Hi! You can always write an entirely custom loader that fetches data from your MySQL database or REST API and yields out dictionaries in Prodigy's format (e.g. {"text": "..."}). You can either integrate it via a custom recipe, or make it a separate script that writes out the dictionaries and then pipe the output forward to any recipe on the command line. See here for examples:

awesome @ines
has some example to pass a dinamic stream to the images loader?
on the image.manual recipe had this line,
stream = Images(source)
but if source is the result of a query "select x,z from table limit 0,50", how can I trigger a new load of the source?

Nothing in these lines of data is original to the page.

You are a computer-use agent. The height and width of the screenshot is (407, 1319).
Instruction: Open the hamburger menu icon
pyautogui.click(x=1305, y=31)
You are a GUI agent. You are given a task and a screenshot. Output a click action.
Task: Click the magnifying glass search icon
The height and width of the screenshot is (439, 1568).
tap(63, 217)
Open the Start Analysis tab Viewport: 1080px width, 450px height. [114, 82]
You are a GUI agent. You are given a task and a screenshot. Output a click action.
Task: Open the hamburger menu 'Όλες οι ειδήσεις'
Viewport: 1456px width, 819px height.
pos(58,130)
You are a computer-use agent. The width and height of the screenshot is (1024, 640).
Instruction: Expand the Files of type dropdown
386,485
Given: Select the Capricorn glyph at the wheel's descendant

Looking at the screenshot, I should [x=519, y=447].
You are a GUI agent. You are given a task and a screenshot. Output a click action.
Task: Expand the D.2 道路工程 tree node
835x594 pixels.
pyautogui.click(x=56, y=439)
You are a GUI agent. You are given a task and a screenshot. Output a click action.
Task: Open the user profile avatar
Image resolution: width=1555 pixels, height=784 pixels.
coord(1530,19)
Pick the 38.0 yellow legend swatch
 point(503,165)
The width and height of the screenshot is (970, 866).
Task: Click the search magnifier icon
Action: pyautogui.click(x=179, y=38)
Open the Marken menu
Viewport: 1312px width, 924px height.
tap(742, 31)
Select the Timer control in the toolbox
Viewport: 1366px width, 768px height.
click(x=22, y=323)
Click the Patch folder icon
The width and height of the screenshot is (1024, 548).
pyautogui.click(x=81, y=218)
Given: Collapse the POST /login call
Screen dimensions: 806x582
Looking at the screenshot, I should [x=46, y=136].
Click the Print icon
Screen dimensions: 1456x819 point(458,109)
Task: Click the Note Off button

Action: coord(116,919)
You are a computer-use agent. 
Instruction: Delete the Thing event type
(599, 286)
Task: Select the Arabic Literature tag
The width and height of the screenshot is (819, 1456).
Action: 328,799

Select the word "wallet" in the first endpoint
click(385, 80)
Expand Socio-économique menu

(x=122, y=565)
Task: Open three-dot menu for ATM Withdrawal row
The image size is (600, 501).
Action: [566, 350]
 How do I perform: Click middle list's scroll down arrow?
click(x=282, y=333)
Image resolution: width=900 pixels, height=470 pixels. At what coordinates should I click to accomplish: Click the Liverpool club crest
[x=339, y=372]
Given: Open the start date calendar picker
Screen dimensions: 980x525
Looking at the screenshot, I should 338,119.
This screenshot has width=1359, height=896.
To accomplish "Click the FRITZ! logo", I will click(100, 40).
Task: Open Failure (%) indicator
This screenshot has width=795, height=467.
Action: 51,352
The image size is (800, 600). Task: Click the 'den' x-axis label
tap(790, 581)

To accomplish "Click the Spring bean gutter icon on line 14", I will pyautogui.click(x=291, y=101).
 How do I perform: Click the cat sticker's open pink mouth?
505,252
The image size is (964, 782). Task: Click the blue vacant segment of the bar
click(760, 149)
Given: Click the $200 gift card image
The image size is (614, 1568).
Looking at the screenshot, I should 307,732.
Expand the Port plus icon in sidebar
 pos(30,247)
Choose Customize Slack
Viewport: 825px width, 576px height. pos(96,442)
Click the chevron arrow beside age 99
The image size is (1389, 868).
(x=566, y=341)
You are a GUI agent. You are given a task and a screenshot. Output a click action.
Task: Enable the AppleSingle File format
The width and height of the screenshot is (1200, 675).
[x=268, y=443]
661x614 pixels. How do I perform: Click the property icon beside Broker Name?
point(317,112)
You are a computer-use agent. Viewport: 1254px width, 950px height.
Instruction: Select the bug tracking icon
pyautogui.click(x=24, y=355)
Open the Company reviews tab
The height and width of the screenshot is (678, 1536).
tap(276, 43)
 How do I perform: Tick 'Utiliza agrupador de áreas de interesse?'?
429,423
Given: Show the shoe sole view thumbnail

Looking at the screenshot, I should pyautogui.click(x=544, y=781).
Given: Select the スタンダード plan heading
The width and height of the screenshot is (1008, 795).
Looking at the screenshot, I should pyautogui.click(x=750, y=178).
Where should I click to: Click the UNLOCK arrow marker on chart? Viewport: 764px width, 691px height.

Are you using a custom recipe? In that case, you can also just modify the recipe itself and add a custom stream generator that loads from your database. Of course, the specific implementation will depend on what your database query returns, but it'll roughly look like this:

def custom_stream():
    data = make_your_database_query_here()  # query your db
    for image_url in data:
        yield {"image": image_url}

# in your recipe
stream = custom_stream()

If you're only loading some queries at a time or you want to make request to a paginated API, you can also do something like this and keep incrementing the page/count/whatever until no data is available anymore:

page = 0
while True:
    data = make_your_database_query_here(page)
    for image_url in data:
        yield {"image": image_url}
    page += 1

If you're using the built-in image.manual recipe, it will be able to also read from standard input because it uses Prodigy's get_stream helper instead of Images to load the stream. So you can have a script that loads your data and writes it to standard output:

data = make_your_database_query_here()
for image_url in data:
        print({"image": image_url})

You can then pipe the output forward to the recipe and set the source to - to read from stdin:

python | prodigy image.manual dataset - --label FOO,BAR

awesome, you always explaining all the details.